Monday, 16 November 2020

Using the word 'liberal' as an insult.

 

In my daily watching of the current American political shenanigans [mostly via YouTube] I find myself partly bemused, partly confused, by the frequent hurling of certain words from one side to the other [I won't say which side to which 'cos there's no need], not just in terms of deprecation, but in the expectation that the person to whom such address is made is going to feel utterly crushed by such an imprecation, something which we Brits - [at least the vast majority of us] would not feel in any way cowed by - and, to give credit to our American 'cousins' who are the targets of such, for the most part neither are they. 

There's a number of such terms being bandied about as though they were 'terms of abuse' and deemed by the attacking side as being sufficiently cutting enough to close down conversation, including, apart from the word 'liberal' itself, 'socialist', 'anti-capitalist', 'politically correct', 'tolerant', 'non-discriminatory' - and, hopelessly off the mark to genuinely apply to 99% of both British and American politicians, 'communist' [of all the terms!]. I, for one, and I'm sure all those of or close to, my persuasions would feel not only unfazed by but actually quite proud to be referred to in these terms - well, perhaps not 'communist' but only because anyone informed enough can see that it's manifestly wide of the mark. 



I bring the subject up because recently in our TV networks' reporting on the recent decisive election result [at least the 'President' part of it] and its needlessly drawn-out aftermath, a number of American politicians from both sides are being invited to give interviews here - and exclusively for the Republicans, their interviews almost invariably descend to 'accusing' the BBC or Channel Four [our most middle-of-the-road channel, some would claim slightly left-of-centre] of being - shock, horror! - a typically 'liberal' or even 'left wing' [!] medium, as though that alone invalidates all questions being asked, the interviewer being expected to deny such an egregious 'slur', which they never do, often while trying to hide the smile on their faces.

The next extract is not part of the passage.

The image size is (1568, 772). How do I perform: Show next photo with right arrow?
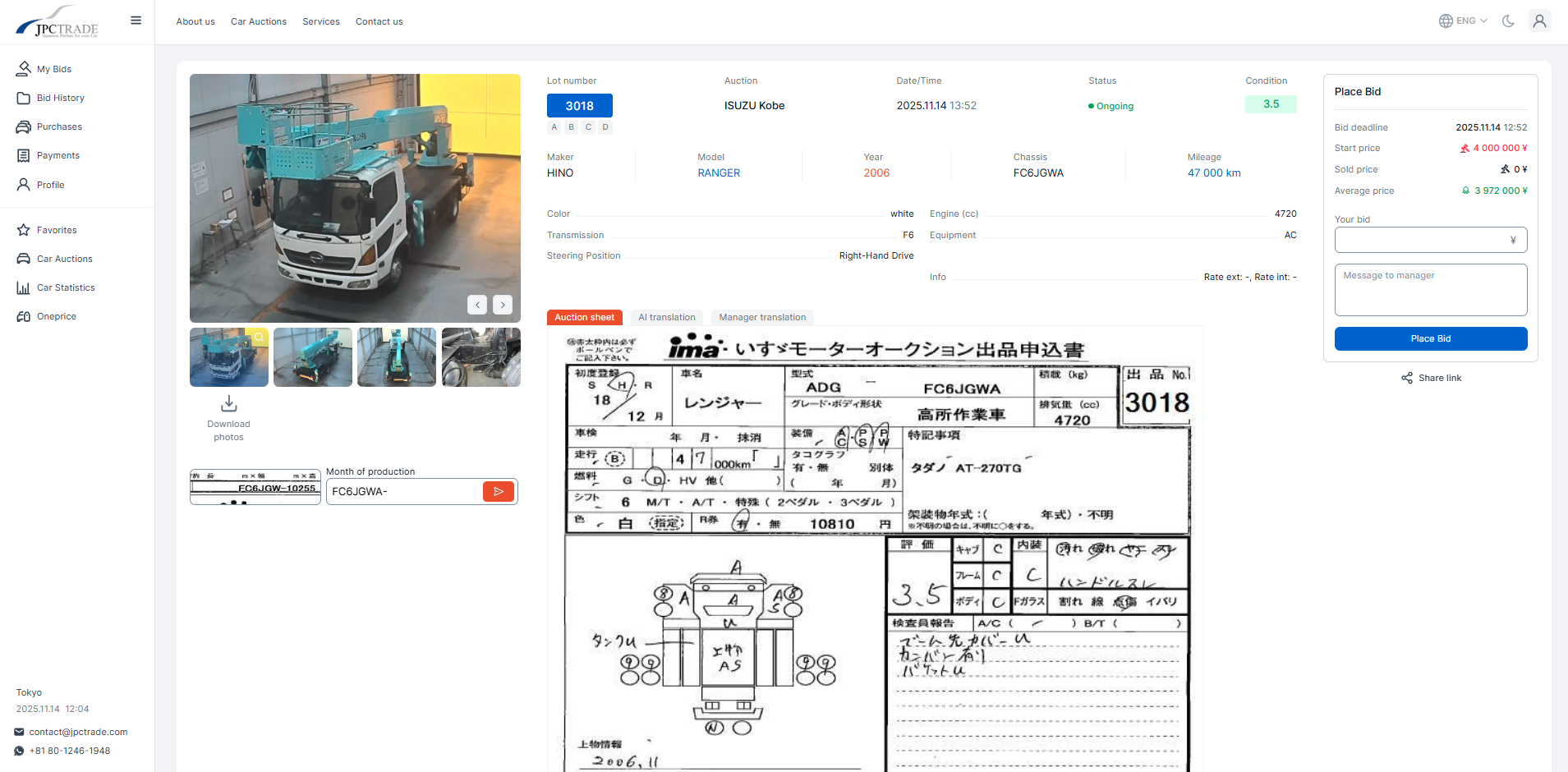point(503,305)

This happens time and time again. 

To give the British Conservative Party its due, its members do not spit out these and similar words with the name-calling venom that some American Republicans do in accusatory tone. If they are used at all it's in the sense of being non-judgmentally factual. And I've also noticed, by the way, that when an American right-wing politician is suggested as being 'reactionary' or even a 'fascist-sympathiser' they rarely, if ever, wish to disassociate themselves from such words. Interesting.

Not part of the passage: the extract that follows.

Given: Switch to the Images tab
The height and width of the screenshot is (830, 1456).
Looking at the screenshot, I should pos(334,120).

 But those I'm talking about here, rather than answer a searching question they'll draw out the argument, usually because the answer is too difficult or they don't have one, by throwing in a time-wasting hostile deflection. Can't they just see that such faux-vituperations have zero effect? Exasperating! 

So, to all those to whom I'm referring, pray let me have just one more word..........



24 comments:

  1. Sadly, political commentary has devolved to nothing more than name calling, here, in the USA. Intellectually? I'm not sure a majority of the population is capable of anything involving more depth. It's become very school yard bully and tedious. Embarrassing... with the world watching. Intellectually? This country has all the 'game' of your average first grader. Sigh. Great post.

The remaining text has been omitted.